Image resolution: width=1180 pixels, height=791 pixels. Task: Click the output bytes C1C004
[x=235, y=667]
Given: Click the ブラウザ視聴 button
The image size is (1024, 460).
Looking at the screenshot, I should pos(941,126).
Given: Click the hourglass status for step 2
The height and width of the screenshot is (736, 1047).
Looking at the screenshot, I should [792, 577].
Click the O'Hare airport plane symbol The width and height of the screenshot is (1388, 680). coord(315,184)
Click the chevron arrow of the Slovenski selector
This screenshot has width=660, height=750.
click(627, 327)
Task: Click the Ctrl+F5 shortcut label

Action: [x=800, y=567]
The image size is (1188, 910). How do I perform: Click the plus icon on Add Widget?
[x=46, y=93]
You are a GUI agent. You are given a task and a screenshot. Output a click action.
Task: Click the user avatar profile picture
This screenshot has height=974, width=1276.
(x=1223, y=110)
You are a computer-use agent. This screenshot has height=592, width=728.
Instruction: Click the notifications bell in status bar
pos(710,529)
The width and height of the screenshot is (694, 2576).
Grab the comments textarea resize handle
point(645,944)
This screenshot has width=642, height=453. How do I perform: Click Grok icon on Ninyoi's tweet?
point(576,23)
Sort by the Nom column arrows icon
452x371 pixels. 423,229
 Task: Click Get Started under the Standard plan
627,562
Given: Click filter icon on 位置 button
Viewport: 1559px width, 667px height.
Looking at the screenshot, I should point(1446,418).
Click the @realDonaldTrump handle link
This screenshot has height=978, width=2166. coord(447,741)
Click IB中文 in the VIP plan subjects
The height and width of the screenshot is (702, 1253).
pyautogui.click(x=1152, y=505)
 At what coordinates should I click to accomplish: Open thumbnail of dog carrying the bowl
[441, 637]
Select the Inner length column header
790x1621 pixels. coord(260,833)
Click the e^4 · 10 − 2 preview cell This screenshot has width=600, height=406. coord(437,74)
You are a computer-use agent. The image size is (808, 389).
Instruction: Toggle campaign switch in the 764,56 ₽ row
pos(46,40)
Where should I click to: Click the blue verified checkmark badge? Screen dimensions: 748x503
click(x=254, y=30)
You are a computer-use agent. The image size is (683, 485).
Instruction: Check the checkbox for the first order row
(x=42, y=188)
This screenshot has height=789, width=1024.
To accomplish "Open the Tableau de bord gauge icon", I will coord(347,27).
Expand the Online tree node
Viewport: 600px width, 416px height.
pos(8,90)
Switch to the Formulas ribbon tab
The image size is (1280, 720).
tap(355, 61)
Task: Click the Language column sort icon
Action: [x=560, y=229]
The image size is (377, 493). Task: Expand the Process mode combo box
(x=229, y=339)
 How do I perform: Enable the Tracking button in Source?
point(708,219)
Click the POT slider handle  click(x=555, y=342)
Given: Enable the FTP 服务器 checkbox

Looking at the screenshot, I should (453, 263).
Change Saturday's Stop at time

→ **Try it**
Reproduce each entry precisely, so that nothing differs from the original.

→ **Problem solution**
Image resolution: width=1180 pixels, height=791 pixels. Task: Click the output bytes C1C004
[x=235, y=667]
Given: Click the ブラウザ視聴 button
The image size is (1024, 460).
Looking at the screenshot, I should pos(941,126).
Given: Click the hourglass status for step 2
The height and width of the screenshot is (736, 1047).
Looking at the screenshot, I should [792, 577].
Click the O'Hare airport plane symbol The width and height of the screenshot is (1388, 680). coord(315,184)
Click the chevron arrow of the Slovenski selector
This screenshot has width=660, height=750.
click(627, 327)
Task: Click the Ctrl+F5 shortcut label

Action: [x=800, y=567]
The image size is (1188, 910). How do I perform: Click the plus icon on Add Widget?
[x=46, y=93]
You are a GUI agent. You are given a task and a screenshot. Output a click action.
Task: Click the user avatar profile picture
This screenshot has height=974, width=1276.
(x=1223, y=110)
You are a computer-use agent. This screenshot has height=592, width=728.
Instruction: Click the notifications bell in status bar
pos(710,529)
The width and height of the screenshot is (694, 2576).
Grab the comments textarea resize handle
point(645,944)
This screenshot has width=642, height=453. How do I perform: Click Grok icon on Ninyoi's tweet?
point(576,23)
Sort by the Nom column arrows icon
452x371 pixels. 423,229
 Task: Click Get Started under the Standard plan
627,562
Given: Click filter icon on 位置 button
Viewport: 1559px width, 667px height.
Looking at the screenshot, I should point(1446,418).
Click the @realDonaldTrump handle link
This screenshot has height=978, width=2166. coord(447,741)
Click IB中文 in the VIP plan subjects
The height and width of the screenshot is (702, 1253).
pyautogui.click(x=1152, y=505)
 At what coordinates should I click to accomplish: Open thumbnail of dog carrying the bowl
[441, 637]
Select the Inner length column header
790x1621 pixels. coord(260,833)
Click the e^4 · 10 − 2 preview cell This screenshot has width=600, height=406. coord(437,74)
You are a computer-use agent. The image size is (808, 389).
Instruction: Toggle campaign switch in the 764,56 ₽ row
pos(46,40)
Where should I click to: Click the blue verified checkmark badge? Screen dimensions: 748x503
click(x=254, y=30)
You are a computer-use agent. The image size is (683, 485).
Instruction: Check the checkbox for the first order row
(x=42, y=188)
This screenshot has height=789, width=1024.
To accomplish "Open the Tableau de bord gauge icon", I will coord(347,27).
Expand the Online tree node
Viewport: 600px width, 416px height.
pos(8,90)
Switch to the Formulas ribbon tab
The image size is (1280, 720).
tap(355, 61)
Task: Click the Language column sort icon
Action: [x=560, y=229]
The image size is (377, 493). Task: Expand the Process mode combo box
(x=229, y=339)
 How do I perform: Enable the Tracking button in Source?
point(708,219)
Click the POT slider handle  click(x=555, y=342)
Given: Enable the FTP 服务器 checkbox

Looking at the screenshot, I should (453, 263).
Change Saturday's Stop at time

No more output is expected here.